START Material for the task
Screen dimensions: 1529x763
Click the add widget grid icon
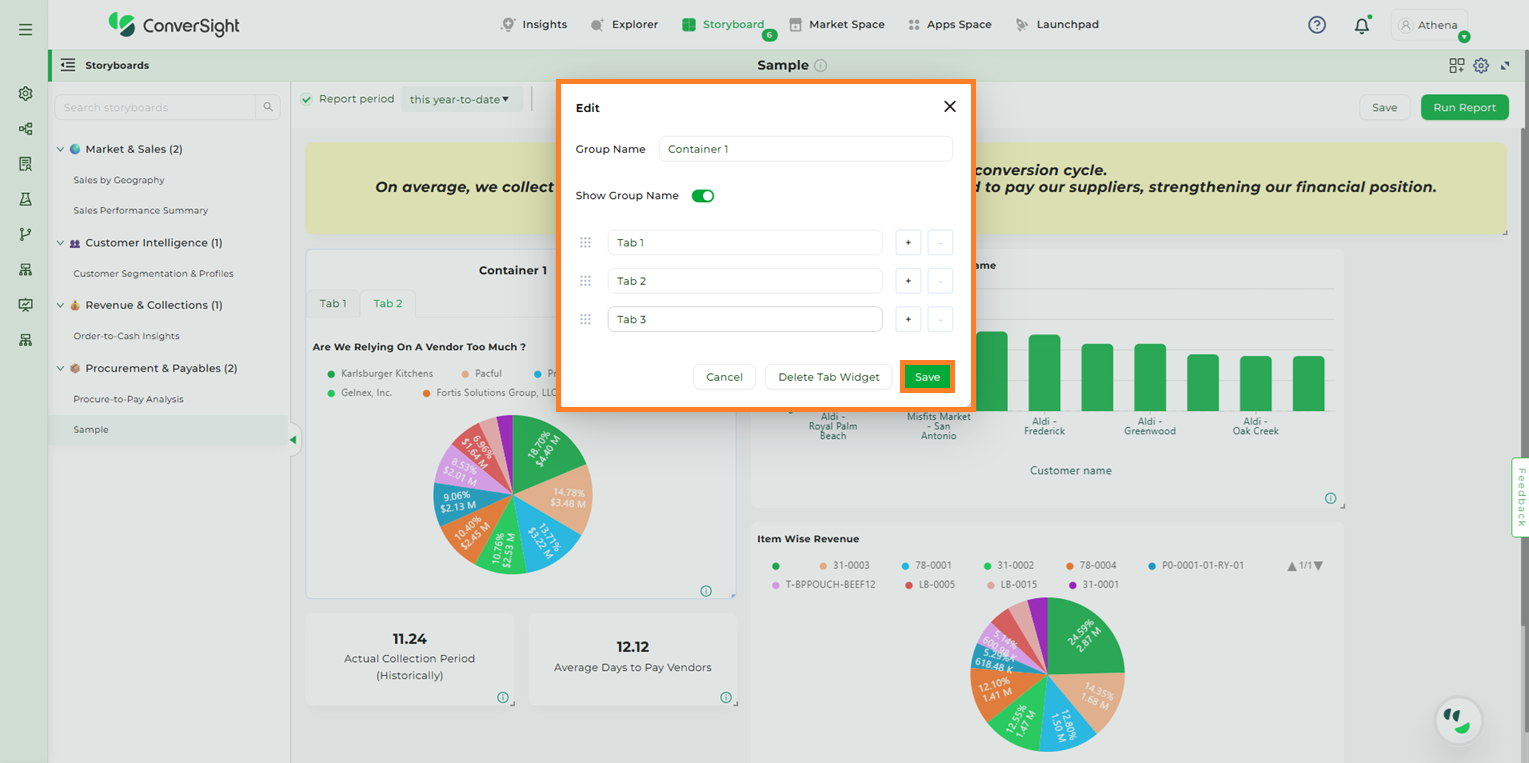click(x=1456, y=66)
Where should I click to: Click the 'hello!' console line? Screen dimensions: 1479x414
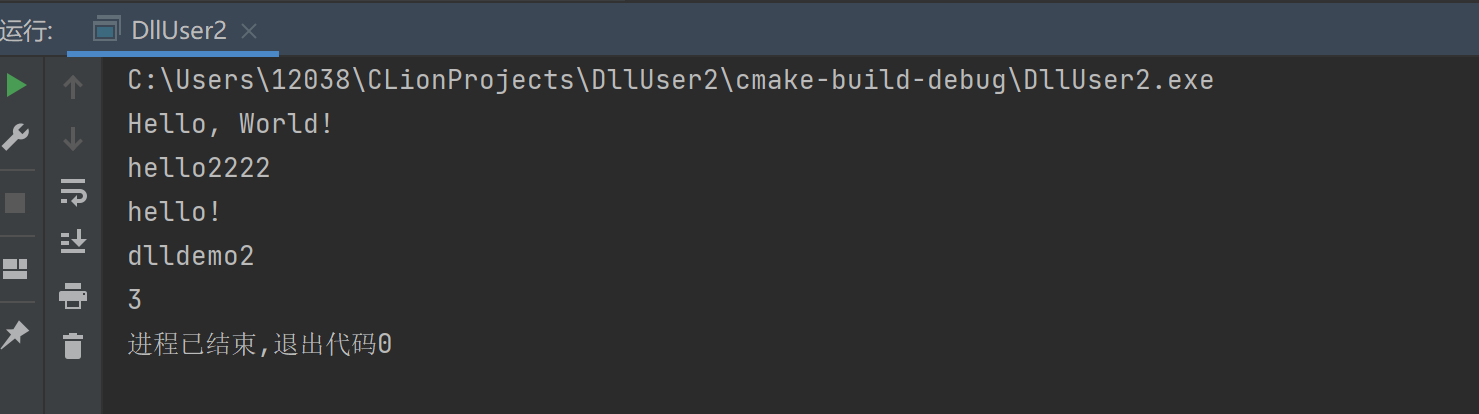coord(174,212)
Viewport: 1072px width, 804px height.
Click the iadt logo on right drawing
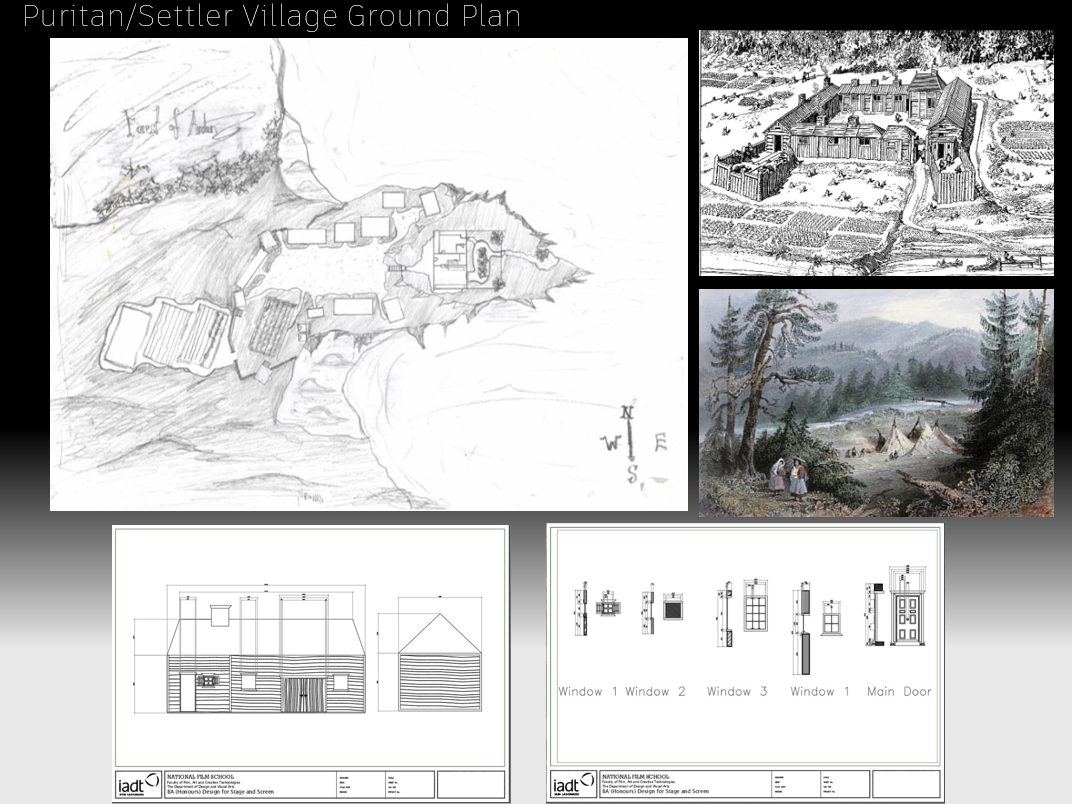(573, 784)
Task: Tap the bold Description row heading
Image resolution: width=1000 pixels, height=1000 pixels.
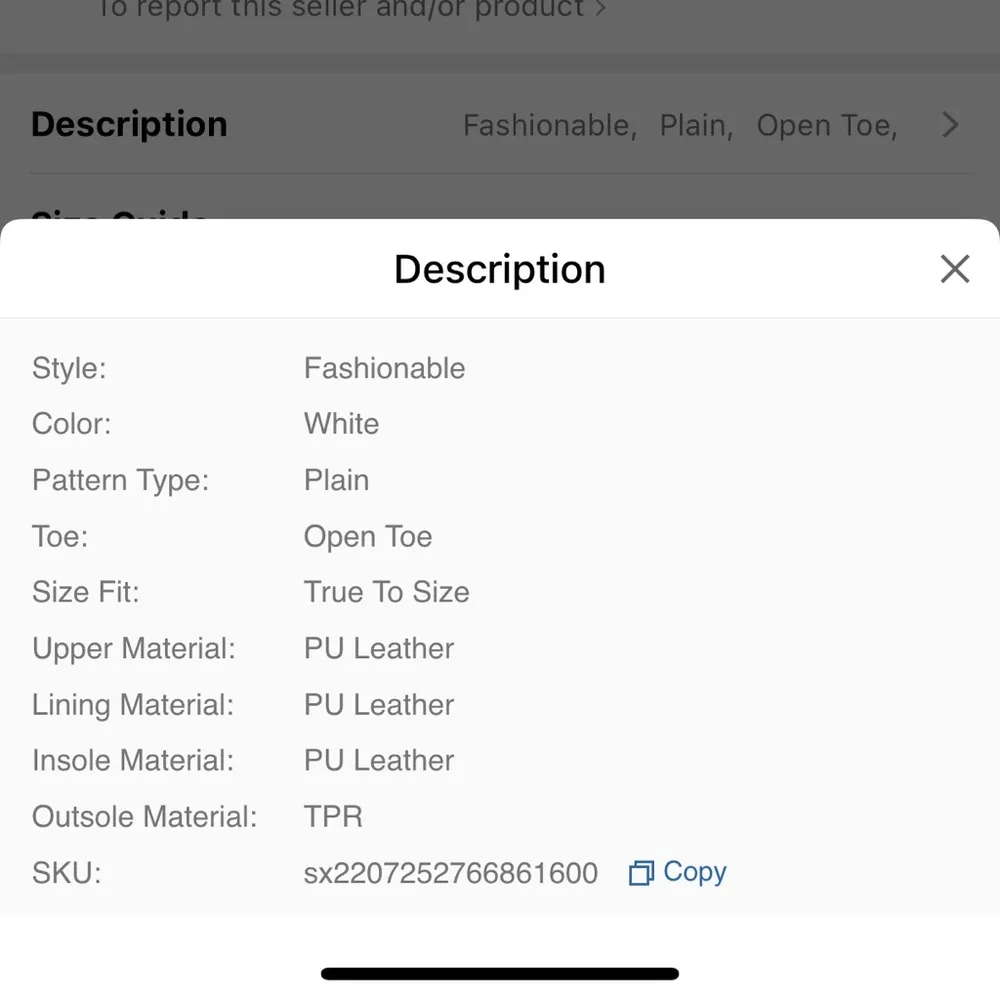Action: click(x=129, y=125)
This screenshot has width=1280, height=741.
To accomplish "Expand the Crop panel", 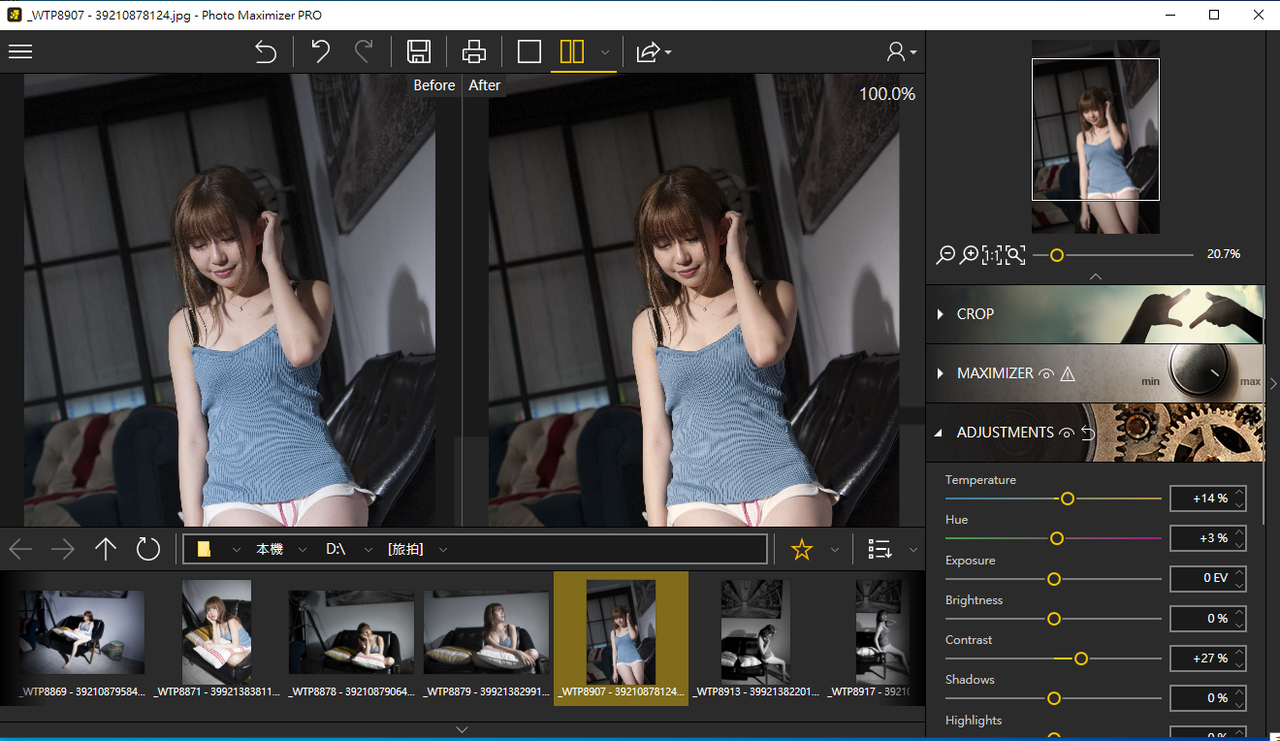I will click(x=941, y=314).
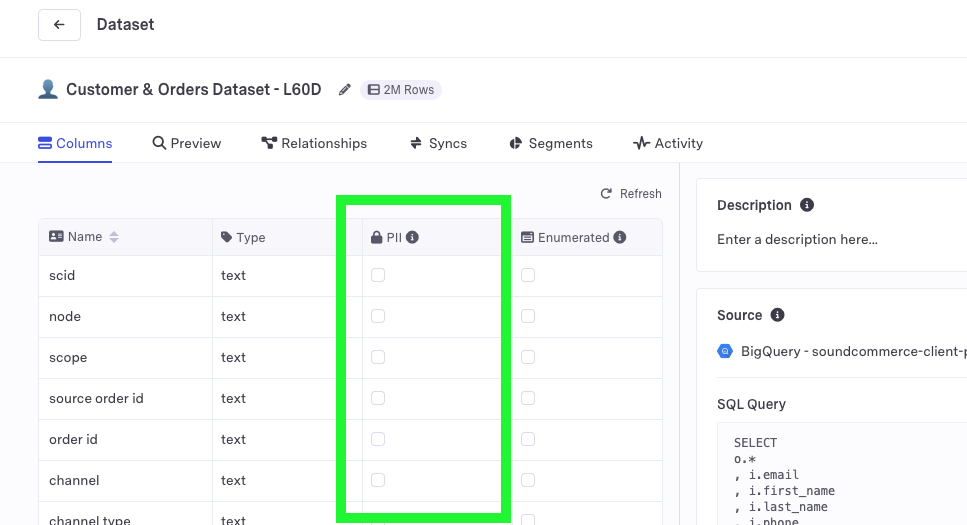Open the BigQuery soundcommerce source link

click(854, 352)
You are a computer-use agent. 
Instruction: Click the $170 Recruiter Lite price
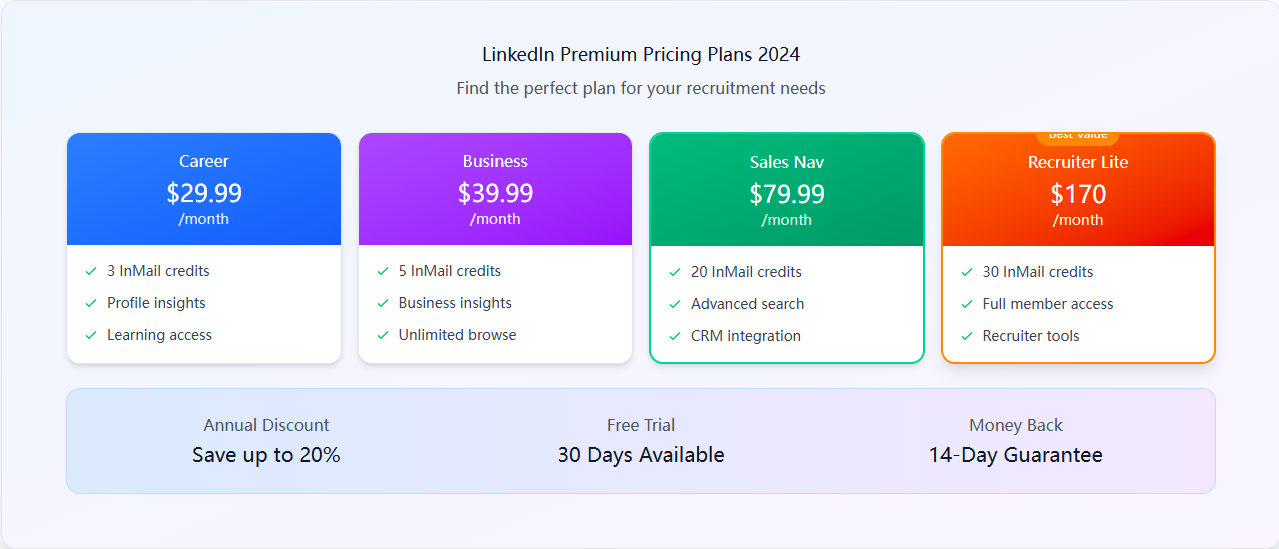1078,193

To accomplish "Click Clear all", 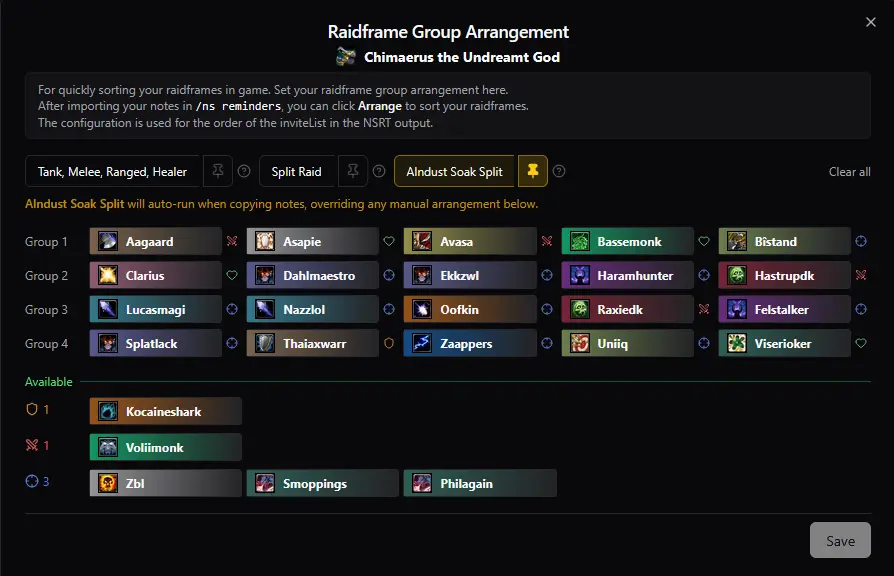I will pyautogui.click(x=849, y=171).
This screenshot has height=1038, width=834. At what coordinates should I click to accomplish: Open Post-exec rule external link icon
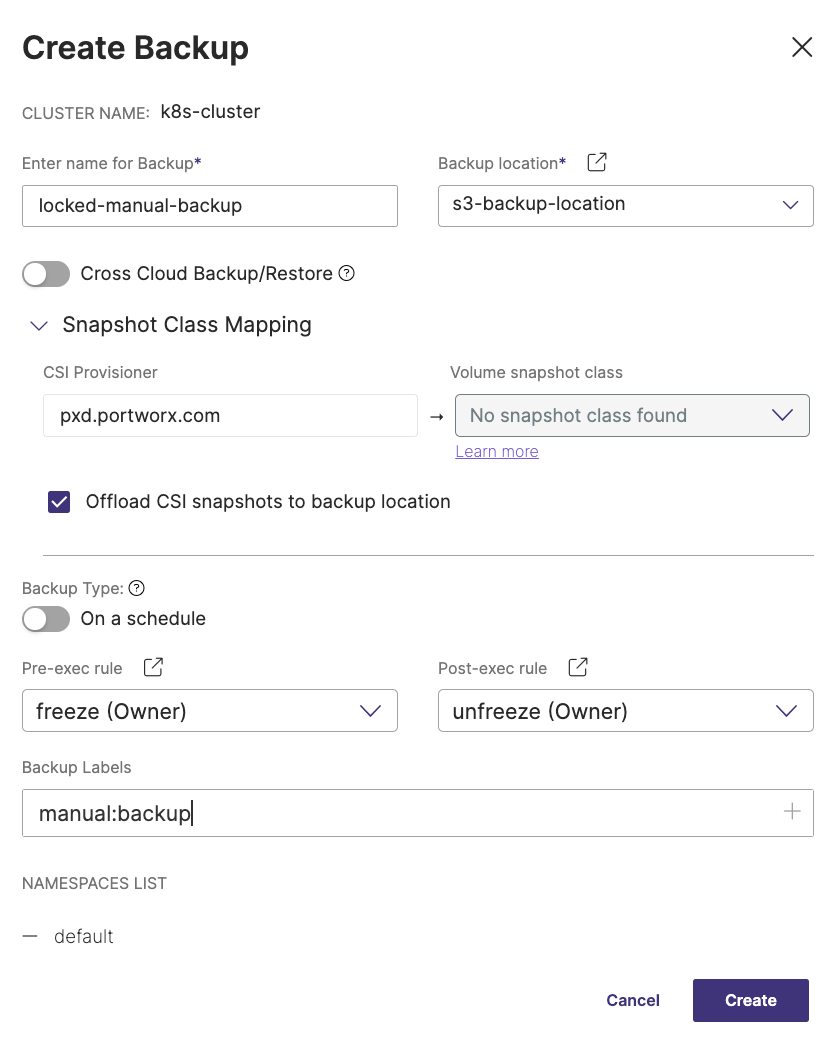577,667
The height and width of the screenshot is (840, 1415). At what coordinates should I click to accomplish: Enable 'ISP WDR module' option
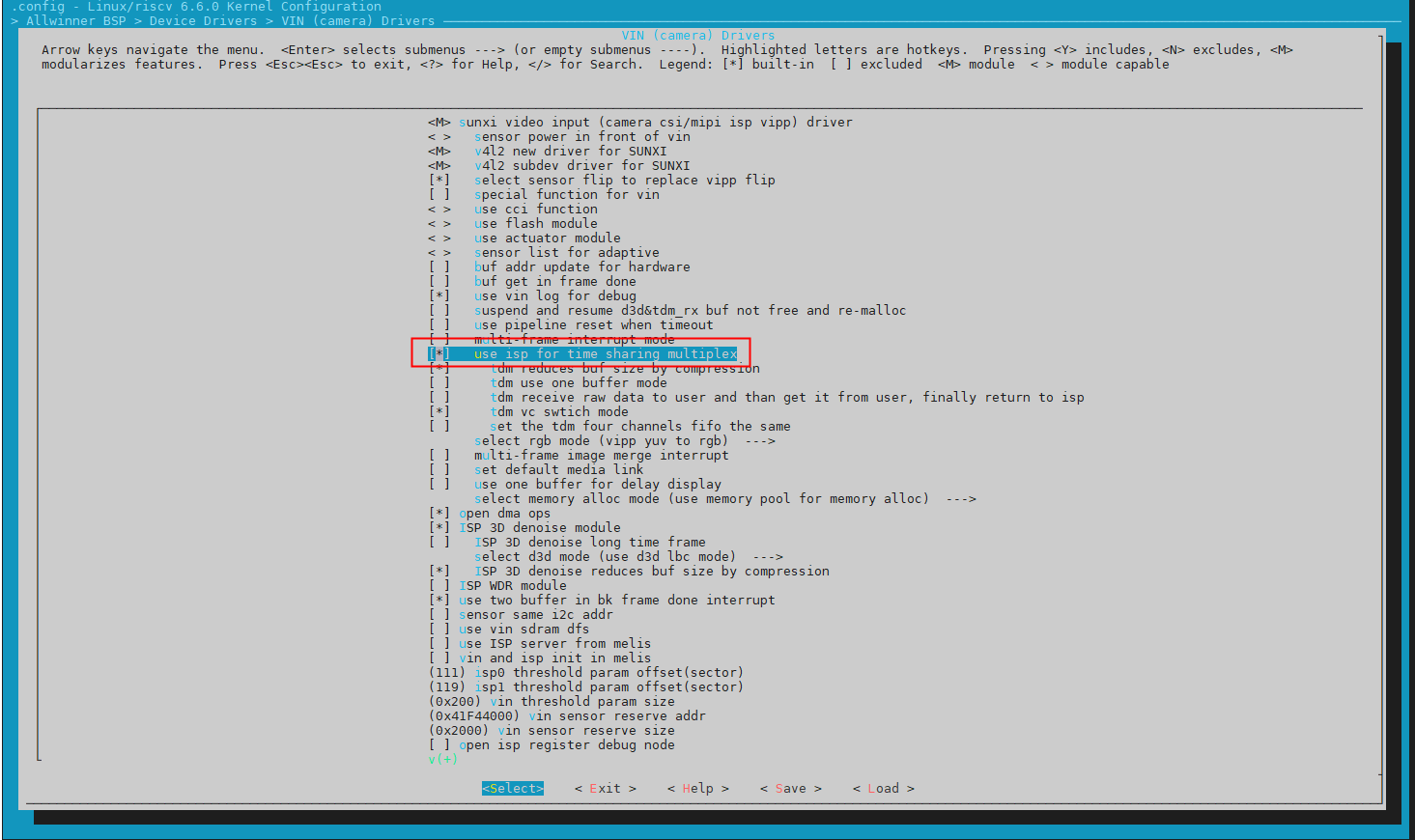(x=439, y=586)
END Material for the task
## Aim of the exercise
Each line from the one holding "The height and" to the end of the records above must be copied exactly; the pictures must not be copied.

## Problem solution
The height and width of the screenshot is (840, 1415). At what coordinates should I click to accomplish: Enable 'ISP WDR module' option
(x=439, y=586)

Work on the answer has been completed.